Abstract

Abstract The influence of natural selection on the magnitude of inbreeding depression is an important issue in conservation biology and the study of evolution. It is generally expected that the magnitude of inbreeding depression in small populations will depend upon the average homozygosity of individuals, as measured by the coefficient of inbreeding (F). However, if deleterious recessive alleles are selectively purged from populations during inbreeding, then inbreeding depression may differ among populations in which individuals have the same inbreeding coefficient.

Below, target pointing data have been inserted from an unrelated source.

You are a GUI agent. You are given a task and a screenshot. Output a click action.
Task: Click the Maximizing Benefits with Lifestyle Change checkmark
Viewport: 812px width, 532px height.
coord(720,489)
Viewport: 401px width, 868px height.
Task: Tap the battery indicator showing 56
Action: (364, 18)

In such cases, the magnitude of inbreeding depression will partly depend on the ancestral inbreeding coefficient (fa), which measures the cumulative proportion of loci that have historically been homozygous and therefore exposed to natural selection. We examined the inbreeding depression that occurred in lineages of Drosophila melanogaster maintained under pedigrees that led to the same inbreeding coefficient (F 5 0.375) but different levels of ancestral inbreeding (fa = 0.250 or 0.531). Although inbreeding depression varied substantially among individual lineages, we observed a significant 40% decrease in the median level of inbreeding depression in the treatment with higher ancestral inbreeding. Our results demonstrate that high levels of ancestral inbreeding are associated with greater purging effects, which reduces the inbreeding depression that occurs in isolated populations of small size.